初心者の方は、メーカーの取扱説明書や公式サポート情報を確認せずに設定を変更しないことをおすすめします。
特に、Modern Standby対応PCでS3を無理に有効化するような変更は避けてください。
「スリープ」と「休止状態」は別の機能
スリープが表示されない場合、「休止状態で代用できるの?」と疑問に思う方もいるでしょう。
両者は似ていますが、仕組みが異なります。
- スリープ:作業状態を主にメモリへ保持して素早く復帰する
- 休止状態:作業状態をストレージへ保存し、より少ない電力で待機する
短時間パソコンから離れる場合はスリープ、長時間使用しない場合は休止状態という使い分けもできます。

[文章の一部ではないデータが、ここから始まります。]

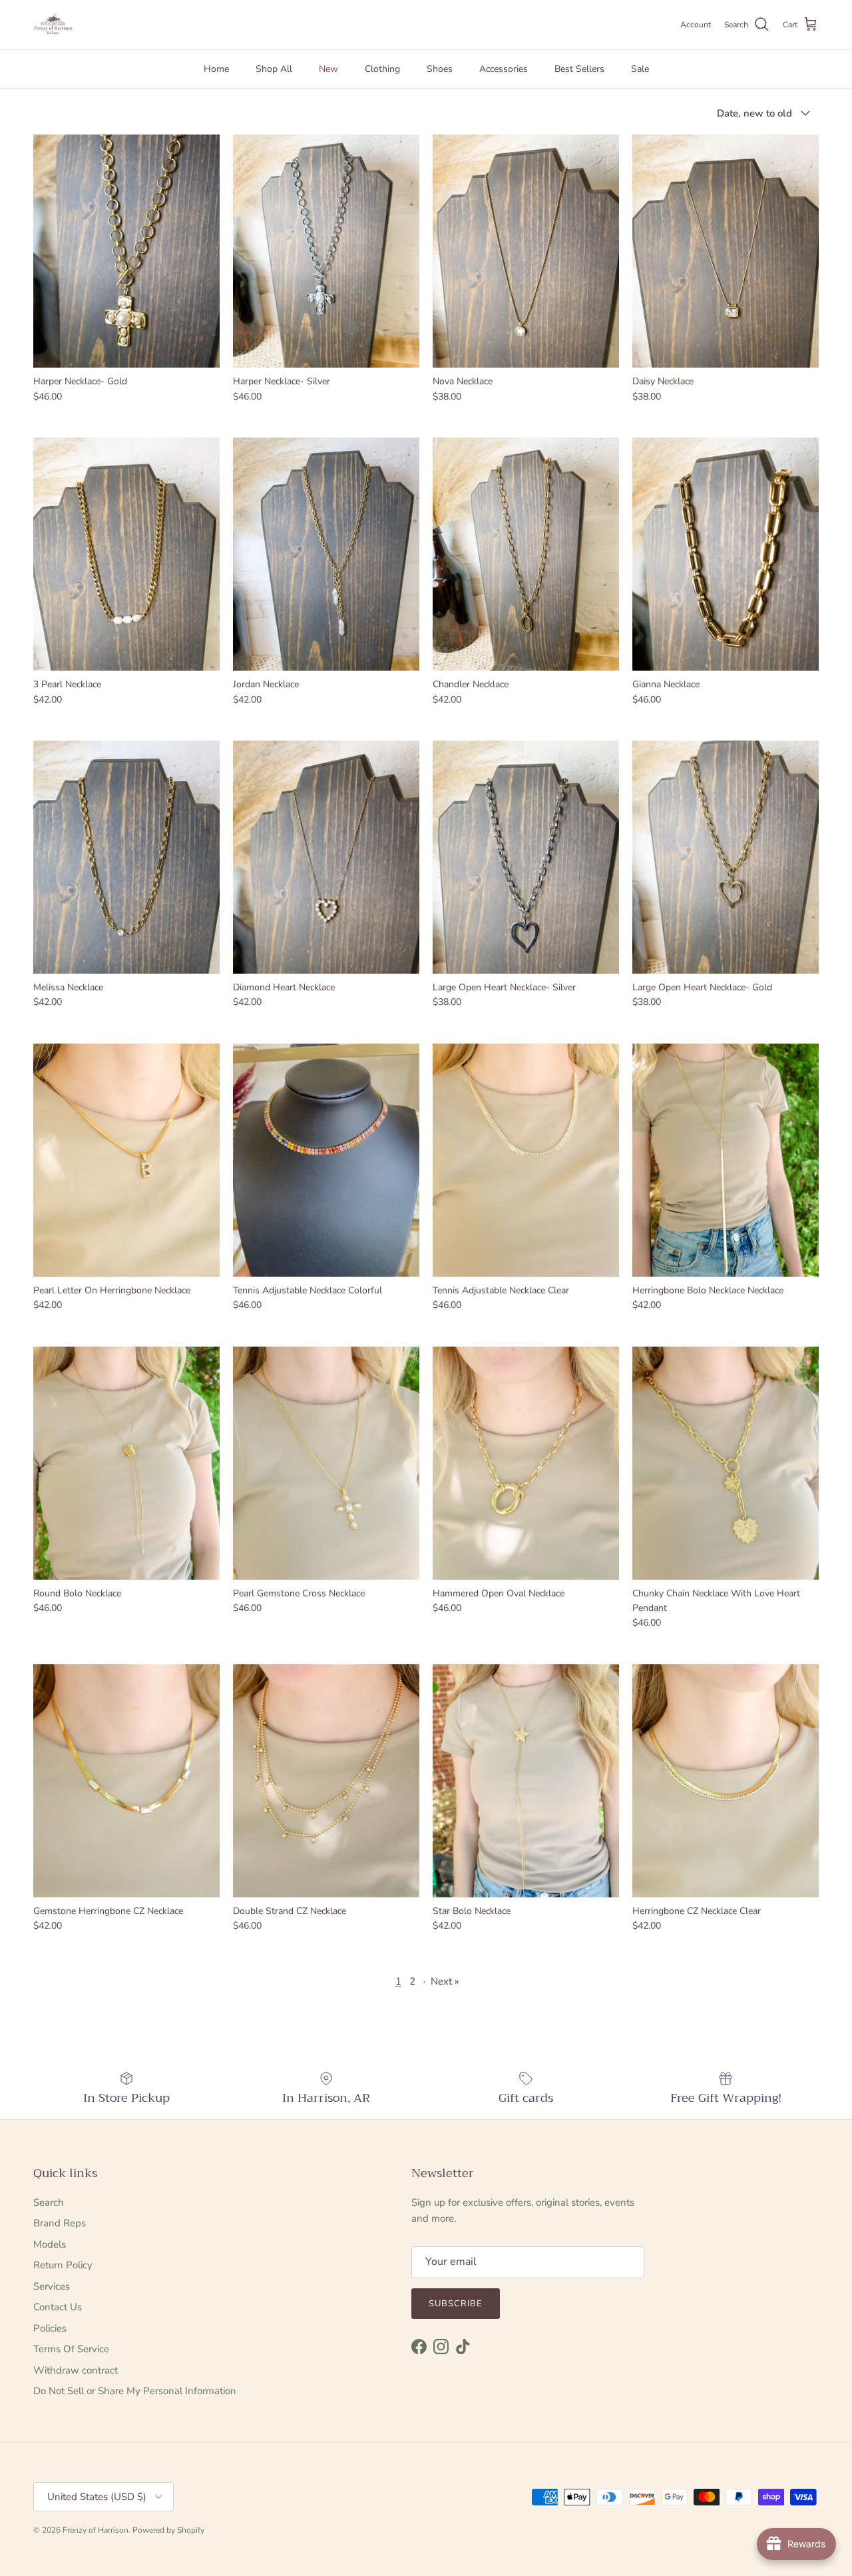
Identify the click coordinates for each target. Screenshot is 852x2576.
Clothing (382, 69)
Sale (640, 69)
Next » (445, 1981)
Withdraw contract (75, 2370)
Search (48, 2202)
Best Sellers (579, 69)
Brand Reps (59, 2223)
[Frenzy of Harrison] (53, 24)
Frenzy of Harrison (95, 2530)
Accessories (503, 69)
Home (216, 69)
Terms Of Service (71, 2349)
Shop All (274, 69)
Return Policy (63, 2265)
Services (51, 2286)
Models (49, 2244)
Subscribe (456, 2304)
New (328, 69)
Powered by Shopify (168, 2530)
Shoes (440, 69)
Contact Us (57, 2307)
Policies (50, 2328)
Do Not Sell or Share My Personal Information (134, 2391)
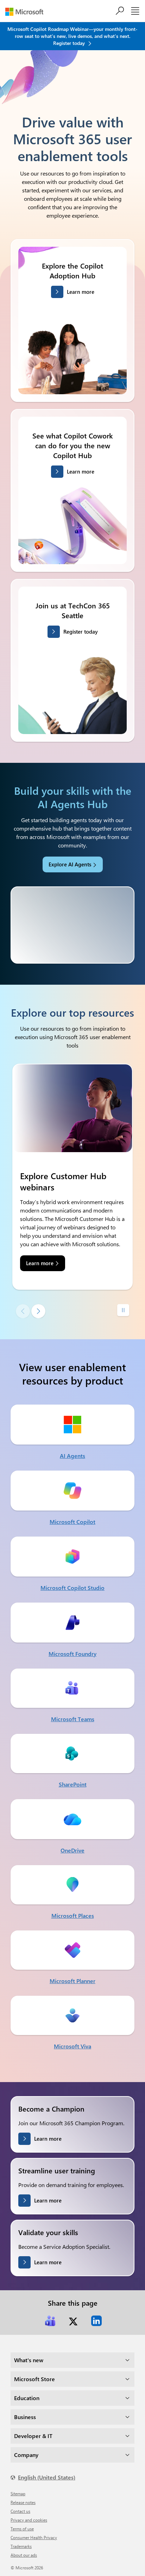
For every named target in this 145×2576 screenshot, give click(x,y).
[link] (50, 2321)
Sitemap (18, 2493)
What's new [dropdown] (28, 2360)
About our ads (24, 2555)
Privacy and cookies (29, 2520)
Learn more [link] (39, 1263)
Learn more (80, 291)
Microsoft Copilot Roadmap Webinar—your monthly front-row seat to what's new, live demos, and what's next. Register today (72, 36)
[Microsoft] (27, 12)
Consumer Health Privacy (34, 2537)
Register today (80, 631)
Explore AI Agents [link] (70, 864)
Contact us (20, 2511)
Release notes (23, 2502)
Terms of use (22, 2528)
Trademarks (21, 2546)
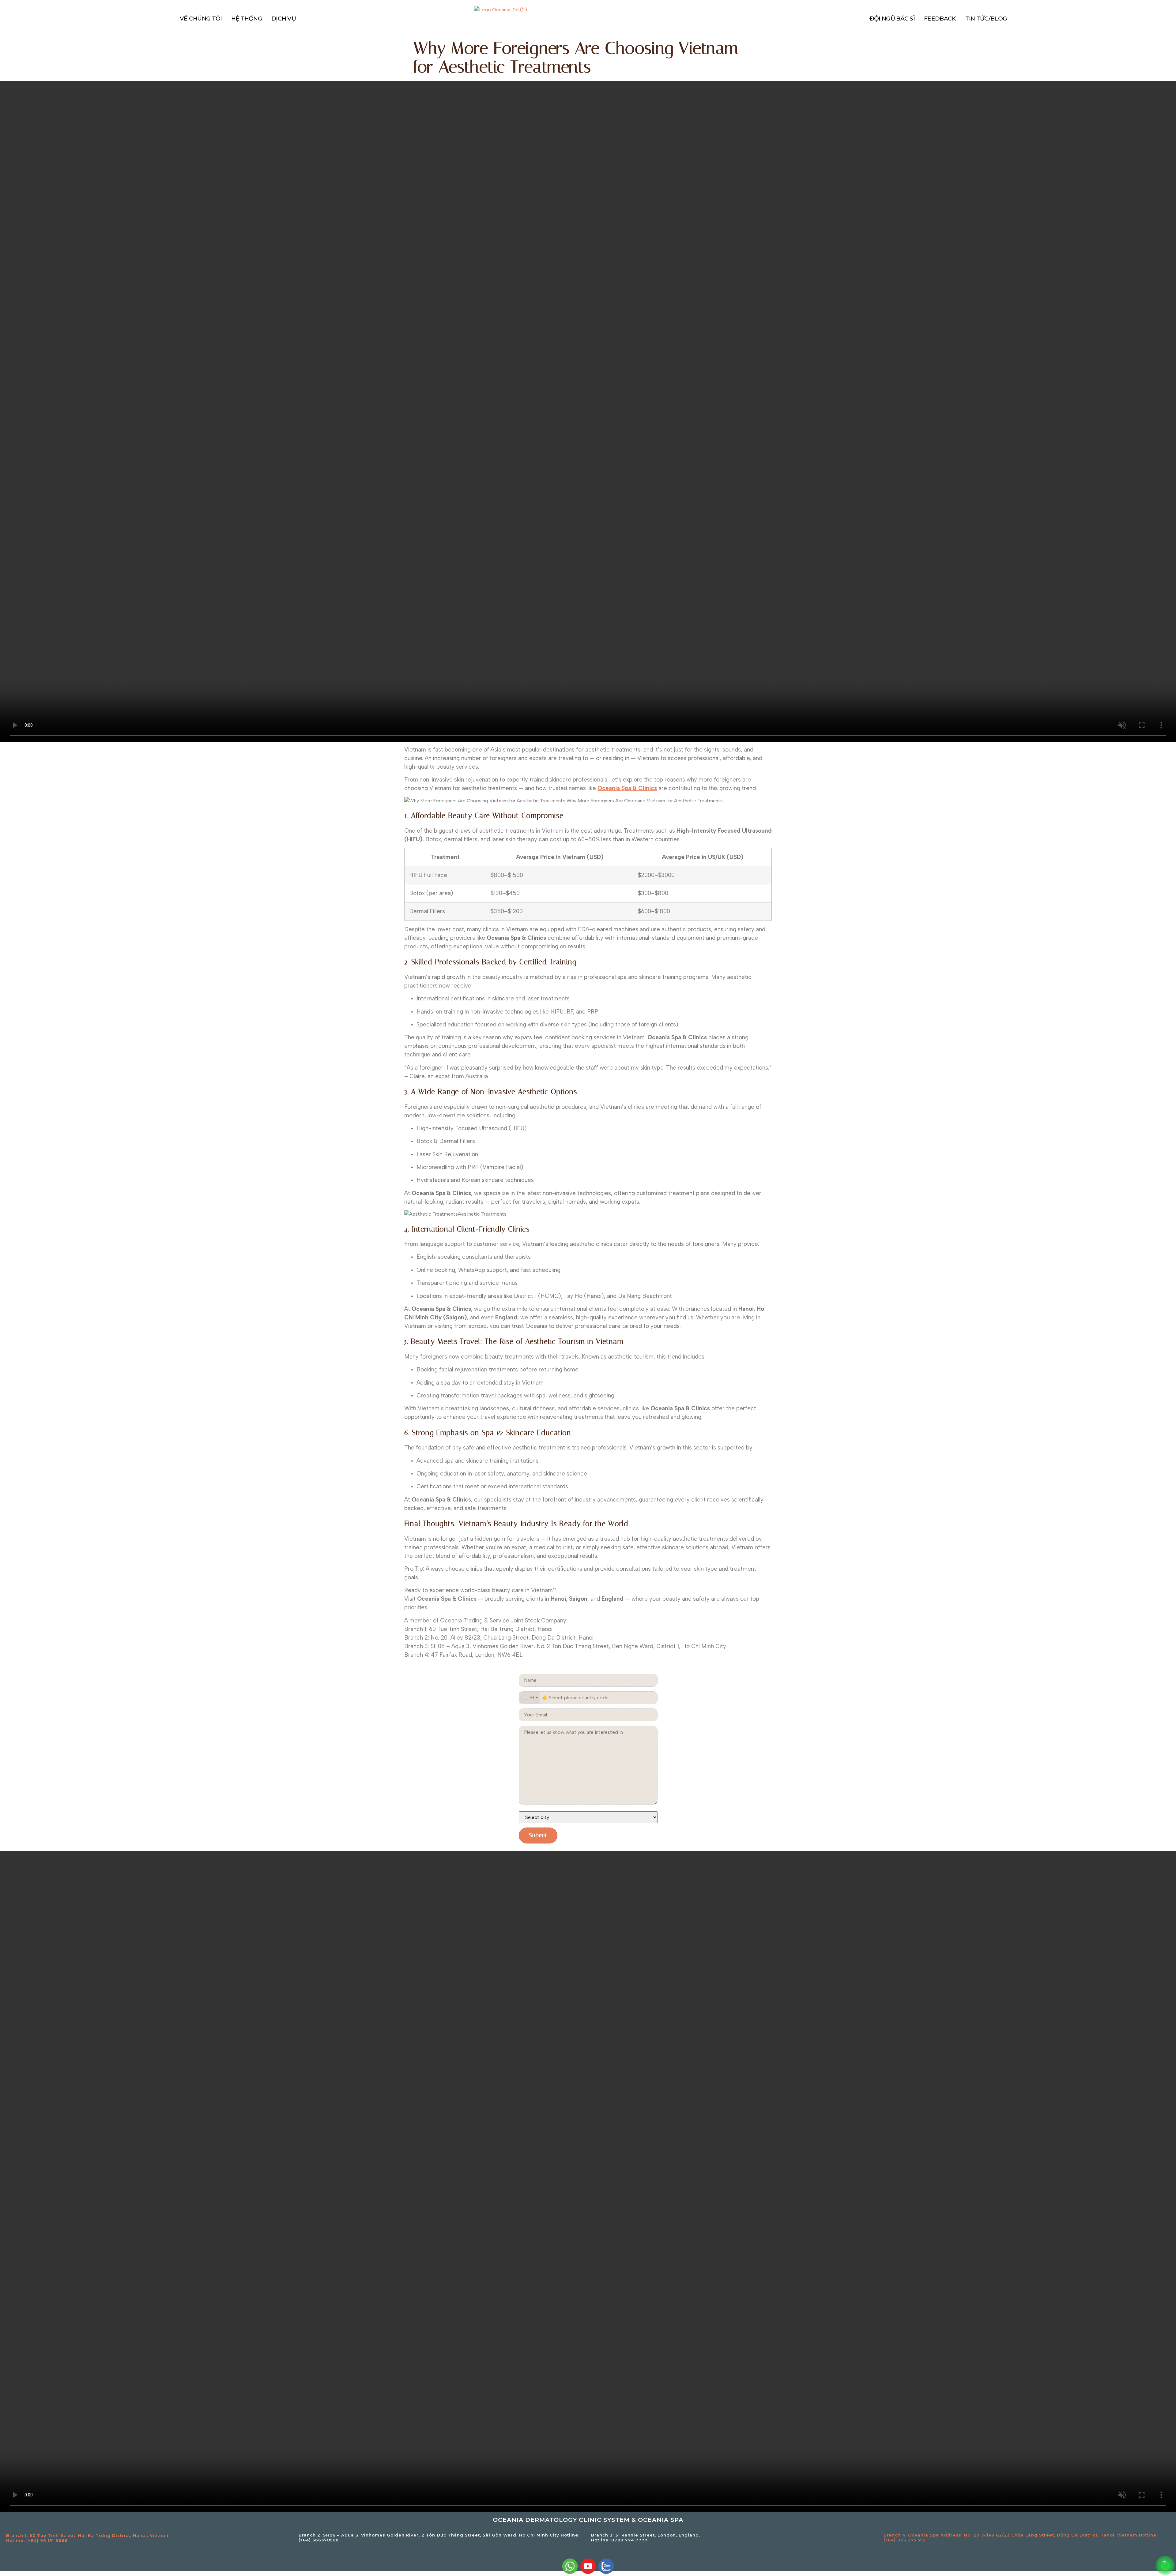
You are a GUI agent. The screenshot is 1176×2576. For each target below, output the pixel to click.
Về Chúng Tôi (201, 18)
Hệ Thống (246, 18)
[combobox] (529, 1698)
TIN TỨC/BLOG (986, 18)
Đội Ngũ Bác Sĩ (892, 18)
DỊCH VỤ (283, 18)
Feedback (940, 18)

「スリープがない」と「スリープしない」は分けて考える
似たトラブルですが、原因の調べ方が異なります。
- 電源メニューにスリープがない:表示設定や対応するスリープ状態を確認する
- スリープを選んでもスリープしない:アプリ、ドライバー、USB機器などを確認する
- スリープした直後に勝手に復帰する:マウス、キーボード、LAN、スリープ解除タイマーなどを確認する
今回の記事は、主に電源メニューから「スリープ」という選択肢自体が消えている場合の対処法です。
よくある質問(FAQ)
Q1. Windows 11の電源メニューにスリープがありません。故障ですか?
故障とは限りません。電源オプションで非表示になっている場合や、パソコンが対応しているスリープ方式によって表示状態が異なる場合があります。
Q2. スリープを電源メニューへ戻すにはどうすればいいですか?
コントロールパネルの「電源オプション」→「電源ボタンの動作を選択する」を開き、「シャットダウン設定」にスリープがあればチェックを入れてください。
Q3. 自分のPCがスリープに対応しているか確認できますか?
確認できます。ターミナルで「powercfg /a」を実行すると、そのPCで利用できるスリープ状態を確認できます。
Q4. powercfg /aでS3が利用できないと表示されました
Modern Standbyに対応したPCでは、S0低電力アイドルを使用するため従来のS3が利用できない場合があります。S3がないという理由だけで異常とは判断できません。
Q5. Windows Update後にスリープが消えました
まずパソコンを再起動し、Windows Updateとドライバーの状態を確認してください。「powercfg /a」で利用可能なスリープ状態を確認することも原因の切り分けに役立ちます。
Q6. BIOSでS3を有効にすれば直りますか?
PCによって異なるため、一律にはおすすめできません。Modern Standbyを前提に設計されたPCもあるため、メーカーの公式情報を確認してから判断してください。
まとめ
Windows 11で電源メニューからスリープが消えた場合は、最初にWindows側の表示設定を確認してください。
次の順番で調べると原因を切り分けやすくなります。
- 電源オプションでスリープが非表示になっていないか確認する
- 「powercfg /a」で利用可能なスリープ状態を確認する
- パソコンを再起動する
- Windows Updateを確認する
- グラフィックドライバーを確認する
- チップセットドライバーを確認する
- Modern Standby対応PCか確認する
- メーカー独自の電源管理機能を確認する
- 必要な場合のみBIOS・UEFIを確認する
特に重要なのが「powercfg /a」です。
このコマンドでは、そのパソコンでどのスリープ状態が利用できるのかだけでなく、利用できない理由も確認できます。
S3が表示されないからといってすぐに設定を変更せず、Modern StandbyなどPC本来の仕様を確認してから対処しましょう。